[ENBD] nbd 2.4.20 successful but with some problems...

Peter T. Breuer ptb@it.uc3m.es
Fri, 9 Mar 2001 10:45:57 +0100 (MET)


"A month of sundays ago Kai Chen wrote:"

> Thank you for your quick reply.  Yes, I was indeed using nbd-2.2.29.
> I just switched to nbd-2.4.20 (BTW, your nbd-2.4.21.tgz or nbd-current.tgz 
> has problems and cannot be unzipped correctly...  Could you please check?), 

There was a bad tar there yesterday because the file system had filled. I 
fixed it yesterday (before talking to you) so perhaps you picked it up
beforehand.

> and it worked.  However, I did encounter other problems.
> 
> On the server side, when serving large partitions (e.g., 5 GB or more), the 
> system failed (during client-side's mkfs) with:
> 
> file: Can not seek locally to offset 2149299200!
> nbd-client-server: writenet exits FAIL

Well, it means what it says. You compiled without large file support,
or your system does not have large file support. Did you run the
configure script ("make config")?

I'm also interested to hear that the 2.4.20 code is working on the
2.2.18 kernel .. I haven't had a chance to do the regression testing on
2.2.18 since completing the port to 2.4.0 in nbd 2.4.20.

Which kernel are you actually using?

> On the client side, the system just spit out some error messages then froze 
> up completely.  The only way to fix it was to restart/reboot the machine 
> using the reset button.

This should not happen - if it receives out of range requests then they
should be rejected quite early on.
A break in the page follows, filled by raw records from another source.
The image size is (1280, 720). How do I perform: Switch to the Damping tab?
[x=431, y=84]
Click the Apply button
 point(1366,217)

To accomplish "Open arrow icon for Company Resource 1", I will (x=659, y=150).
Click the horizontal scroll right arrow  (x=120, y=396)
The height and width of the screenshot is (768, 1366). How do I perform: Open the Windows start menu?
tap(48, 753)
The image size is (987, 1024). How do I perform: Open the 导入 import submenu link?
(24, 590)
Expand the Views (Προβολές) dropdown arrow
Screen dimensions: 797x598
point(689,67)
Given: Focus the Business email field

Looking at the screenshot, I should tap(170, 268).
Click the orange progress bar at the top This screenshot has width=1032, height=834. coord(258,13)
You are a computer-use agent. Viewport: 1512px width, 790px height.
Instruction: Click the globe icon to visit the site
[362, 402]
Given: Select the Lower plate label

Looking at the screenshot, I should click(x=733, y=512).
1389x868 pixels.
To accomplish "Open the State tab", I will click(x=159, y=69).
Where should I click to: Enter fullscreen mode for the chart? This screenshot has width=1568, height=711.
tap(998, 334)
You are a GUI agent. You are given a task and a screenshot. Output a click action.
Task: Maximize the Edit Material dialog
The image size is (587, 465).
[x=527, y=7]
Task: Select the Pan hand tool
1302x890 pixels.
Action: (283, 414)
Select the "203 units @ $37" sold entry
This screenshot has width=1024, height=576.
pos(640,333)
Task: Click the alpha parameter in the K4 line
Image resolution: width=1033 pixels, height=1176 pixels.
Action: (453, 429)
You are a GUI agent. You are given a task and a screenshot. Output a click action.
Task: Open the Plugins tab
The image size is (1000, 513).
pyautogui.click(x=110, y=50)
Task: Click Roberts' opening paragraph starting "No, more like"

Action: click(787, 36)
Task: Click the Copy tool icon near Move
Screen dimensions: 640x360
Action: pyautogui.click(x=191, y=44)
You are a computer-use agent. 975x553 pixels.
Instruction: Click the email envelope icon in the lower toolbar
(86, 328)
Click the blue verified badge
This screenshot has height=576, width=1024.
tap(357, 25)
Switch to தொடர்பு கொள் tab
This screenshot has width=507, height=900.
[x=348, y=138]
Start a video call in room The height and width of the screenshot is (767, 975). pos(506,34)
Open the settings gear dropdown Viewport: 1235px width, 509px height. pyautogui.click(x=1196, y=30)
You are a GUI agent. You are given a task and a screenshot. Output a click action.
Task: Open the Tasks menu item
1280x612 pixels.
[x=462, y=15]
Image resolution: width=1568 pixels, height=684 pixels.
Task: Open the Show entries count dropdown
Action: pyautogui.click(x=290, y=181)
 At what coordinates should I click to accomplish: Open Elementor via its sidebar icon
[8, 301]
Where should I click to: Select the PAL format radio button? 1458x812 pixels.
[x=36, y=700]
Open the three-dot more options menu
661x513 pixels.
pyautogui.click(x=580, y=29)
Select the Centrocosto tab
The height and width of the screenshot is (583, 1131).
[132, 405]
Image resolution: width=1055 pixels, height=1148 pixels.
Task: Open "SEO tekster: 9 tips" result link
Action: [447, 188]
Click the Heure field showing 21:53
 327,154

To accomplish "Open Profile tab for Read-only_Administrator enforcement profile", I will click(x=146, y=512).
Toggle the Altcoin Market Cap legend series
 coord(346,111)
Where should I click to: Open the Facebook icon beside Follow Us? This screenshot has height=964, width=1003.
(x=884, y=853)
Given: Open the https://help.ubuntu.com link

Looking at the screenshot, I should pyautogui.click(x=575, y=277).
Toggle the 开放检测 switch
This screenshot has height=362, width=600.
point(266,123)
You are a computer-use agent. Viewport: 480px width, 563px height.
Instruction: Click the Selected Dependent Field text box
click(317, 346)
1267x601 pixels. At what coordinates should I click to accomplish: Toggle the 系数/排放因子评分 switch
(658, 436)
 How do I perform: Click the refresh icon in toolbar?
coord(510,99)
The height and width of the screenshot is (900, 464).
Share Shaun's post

But that said, I do not yet know all
the possible kernel interactions in the 2.4 kernels, if you are using
that, or perhaps I accidently got rid of the range check in the
do_nbd_request loop. I'll look and see if the range check is still active.

When you say "froze", are you sure that it just was not the process you
were using to write to the client device that froze? That would be
normal and natural. It should block. The rest of the system would be OK
(unless you tried a "sync", of course). You should be able to error out
the remaining requests with a "echo -n 0 > /proc/nbdinfo". Or send
USR1 to the daemons.

> When the server is serving small partitions (e.g., less than 3GB), it seemed 
> to survive during mkfs.  After making the file system, however, the client 
> side again froze up completely during a cp operation (I tried to copy the 
> entire /usr tree onto /mnt on which /dev/nda was mounted).

Are you sure that the file system is mounted sync? It really sounds as
though you are hitting VFS deadlocks. That also suggests a localhost
mount, but I suspect that one can still get a VFS deadlock occasionally
even against a remote server when the fs is not mounted sync ... this
is because the client daemon needs to write in order to free up 
buffers. in the kernel. That's close to a deadlock even though
everybody assures me that it's really VFS/TCP contention, which
is safe in kernel 2.2.18. If you can reproduce the deadlock I
would like to know .. and if it goes away when you use a sync mount (or
run while sync; do : ; done in the background!) then you know the
problem.

> And the server side gave:
> 
> nbd-server: Read returned 0 after select predicted read!
> nbd-server: Read returned 0 after select predicted read!


The client dies. The server notices.


Peter